Dysentery is infectious disease affecting the intestines that is quite rare in developed countries. However, it used to be very common in the past and epidemics of bacillary dysentery spread during war periods in military collectives and POW camps.
The classic bacillary dysentery is caused by bacterium known as Shigella dysenteriae. The bacteria settle and multiply in the colon and they are excreted with the faeces. Therefore, sick person is the carrier who transmits the disease. The disease spreads by close contact with the sick person and by food and water contaminated with the bacteria. Shigella is incredibly infectious and only 1000 swallowed bacteria cells (!) may start the infection. The major risk of dysentery epidemics is low level of hygiene and inadequate food and water processing.

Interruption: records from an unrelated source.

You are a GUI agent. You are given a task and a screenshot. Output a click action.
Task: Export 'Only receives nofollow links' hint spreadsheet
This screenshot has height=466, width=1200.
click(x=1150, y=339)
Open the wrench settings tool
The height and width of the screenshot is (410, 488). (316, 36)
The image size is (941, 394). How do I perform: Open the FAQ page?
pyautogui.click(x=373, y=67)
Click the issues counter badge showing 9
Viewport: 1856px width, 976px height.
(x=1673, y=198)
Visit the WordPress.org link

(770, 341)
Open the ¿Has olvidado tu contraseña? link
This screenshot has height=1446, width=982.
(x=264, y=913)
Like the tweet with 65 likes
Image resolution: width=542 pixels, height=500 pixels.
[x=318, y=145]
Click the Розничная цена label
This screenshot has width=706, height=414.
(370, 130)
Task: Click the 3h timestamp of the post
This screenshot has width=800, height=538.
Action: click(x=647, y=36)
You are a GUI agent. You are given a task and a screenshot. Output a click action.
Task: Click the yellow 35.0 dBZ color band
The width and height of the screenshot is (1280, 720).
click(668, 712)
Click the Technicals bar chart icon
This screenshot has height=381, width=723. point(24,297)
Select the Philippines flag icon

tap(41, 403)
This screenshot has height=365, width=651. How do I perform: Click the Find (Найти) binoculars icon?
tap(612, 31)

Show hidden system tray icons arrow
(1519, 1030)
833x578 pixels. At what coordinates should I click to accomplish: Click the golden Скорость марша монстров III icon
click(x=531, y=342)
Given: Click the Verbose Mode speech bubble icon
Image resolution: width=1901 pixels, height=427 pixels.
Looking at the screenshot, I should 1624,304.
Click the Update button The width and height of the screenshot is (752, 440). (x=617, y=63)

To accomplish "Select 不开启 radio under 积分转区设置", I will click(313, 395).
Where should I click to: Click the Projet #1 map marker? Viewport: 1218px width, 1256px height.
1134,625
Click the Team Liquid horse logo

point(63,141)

The bacteria infect the colon causing intestinal symptoms that occur several days after the infection. The disease manifests with abdominal pain and diarrhea. The diarrhea is rather strong and the stool may contain blood or mucus. Weakened individuals and the elderly may be threatened by dehydration and mineral imbalance. Severe cases of infection may even cause perforation of the intestine and peritonitis, which can progress into sepsis.
The suspicion may grow in a patient with sudden and strong diarrhea with blood and mucus in the stool. The blood tests usually show classic signs of bacterial infection including elevated sedimentation rate and CRP. The confirmation can be done by microbiological examination of the stool that finds the presence of bacteria.
The best way of prevention is proper hygiene when handling sources of food and water. In developed countries, the risk of dysentery epidemics is minimal.
Similarly to other intestinal infections, even the treatment of dysentery is rather symptomatic and includes bed rest and cautious hydration to prevent dehydration and imbalance of the internal environment. Severe cases may need administration of antibiotics.